Also included can be a sclerostin antibody, such as but not limited to romosozumab, blosozumab, or BPS 804 (Novartis). Further included can be therapeutics such as rilotumumab, bixalomer, trebananib, ganitumab, conatumumab, motesanib diphosphate, brodalumab, vidupiprant, panitumumab, denosumab, NPLATE, PROLIA, VECTIBIX or XGEVA. Additionally, included in the device can be a monoclonal antibody (IgG) that binds human Proprotein Convertase Subtilisin/Kexin Type 9 (PCSK9). Such PCSK9 specific antibodies include, but are not limited to, Repatha® (evolocumab) and Praluent® (alirocumab), as well as molecules, variants, analogs or derivatives thereof as disclosed in the following patents or patent applications, each of which is herein incorporated by reference in its entirety for all purposes: U.S. Pat. No. 8,030,547, U.S. Publication No. 2013/0064825, WO2008/057457, WO2008/057458, WO2008/057459, WO2008/063382, WO2008/133647, WO2009/100297, WO2009/100318, WO2011/037791, WO2011/053759, WO2011/053783, WO2008/125623, WO2011/072263, WO2009/055783, WO2012/0544438, WO2010/029513, WO2011/111007, WO2010/077854, WO2012/088313, WO2012/101251, WO2012/101252, WO2012/101253, WO2012/109530, and WO2001/031007.
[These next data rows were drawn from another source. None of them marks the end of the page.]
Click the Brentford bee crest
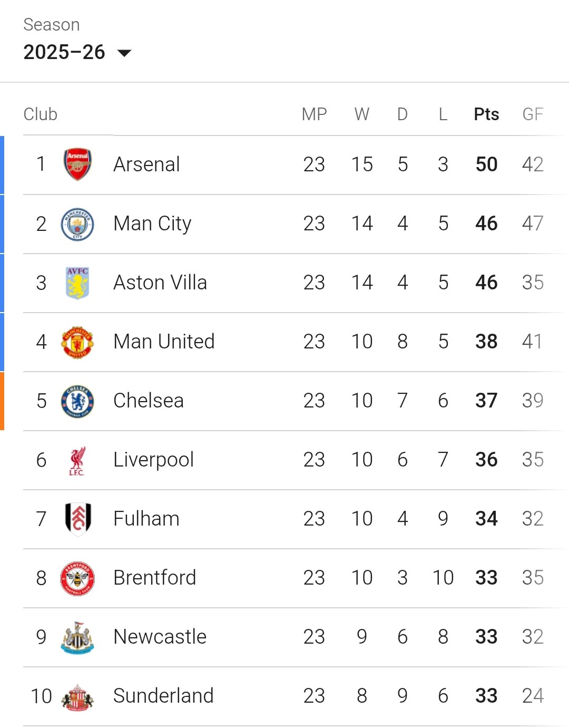The height and width of the screenshot is (728, 569). pyautogui.click(x=77, y=578)
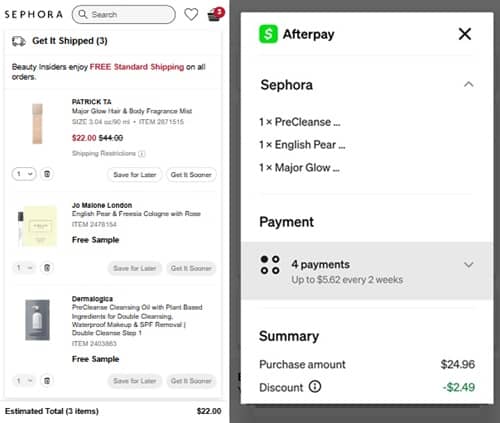Click the Get It Shipped truck icon
This screenshot has height=423, width=500.
point(19,41)
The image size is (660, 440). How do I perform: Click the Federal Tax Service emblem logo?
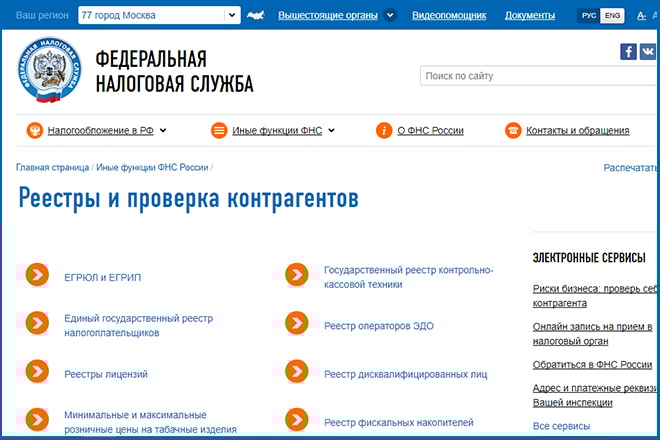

Also included can be talimogene laherparepvec or another oncolytic HSV for the treatment of melanoma or other cancers. Examples of oncolytic HSV include, but are not limited to talimogene laherparepvec (U.S. Pat. Nos. 7,223,593 and 7,537,924); OncoVEXGALV/CD (U.S. Pat. No. 7,981,669); OrienX010 (Lei et al. (2013), World J. Gastroenterol., 19:5138-5143); G207, 1716; NV1020; NV12023; NV1034 and NV1042 (Vargehes et al. (2002), Cancer Gene Ther., 9(12):967-978).

Also included are TIMPs. TIMPs are endogenous tissue inhibitors of metalloproteinases (TIMPs) and are important in many natural processes. TIMP-3 is expressed by various cells or and is present in the extracellular matrix; it inhibits all the major cartilage-degrading metalloproteases, and may play a role in role in many degradative diseases of connective tissue, including rheumatoid arthritis and osteoarthritis, as well as in cancer and cardiovascular conditions. The amino acid sequence of TIMP-3, and the nucleic acid sequence of a DNA that encodes TIMP-3, are disclosed in U.S. Pat. No. 6,562,596, issued May 13, 2003, the disclosure of which is incorporated by reference herein. Description of TIMP mutations can be found in U.S. Publication No. 2014/0274874 and PCT Publication No. WO 2014/152012.

Also included are antagonistic antibodies for human calcitonin gene-related peptide (CGRP) receptor and bispecific antibody molecule that target the CGRP receptor and other headache targets. Further information concerning these molecules can be found in PCT Application No. WO 2010/075238.

Additionally, bispecific T cell engager (BiTE®) antibodies, e.g. BLINCYTO® (blinatumomab), can be used in the device. Alternatively, included can be an APJ large molecule agonist e.g., apelin or analogues thereof in the device. Information relating to such molecules can be found in PCT Publication No. WO 2014/099984.

In certain embodiments, the medicament comprises a therapeutically effective amount of an anti-thymic stromal lymphopoietin (TSLP) or TSLP receptor antibody. Examples of anti-TSLP antibodies that may be used in such embodiments include, but are not limited to, those described in U.S. Pat. Nos. 7,982,016, and 8,232,372, and U.S. Publication No. 2009/0186022. Examples of anti-TSLP receptor antibodies include, but are not limited to, those described in U.S. Pat. No. 8,101,182. In particularly preferred embodiments, the medicament comprises a therapeutically effective amount of the anti-TSLP antibody designated as A5 within U.S. Pat. No. 7,982,016.

Although the drug delivery devices, methods, and components thereof, have been described in terms of exemplary embodiments, they are not limited thereto. The detailed description is to be construed as exemplary only and does not describe every possible embodiment of the invention because describing every possible embodiment would be impractical, if not impossible. Numerous alternative embodiments could be implemented, using either current technology or technology developed after the filing date of this patent that would still fall within the scope of the claims defining the invention. For example, components described herein with reference to certain kinds of drug delivery devices, such as on-body injector drug delivery devices or other kinds of drug delivery devices, can also be utilized in other kinds of drug delivery devices, such as autoinjector drug delivery devices.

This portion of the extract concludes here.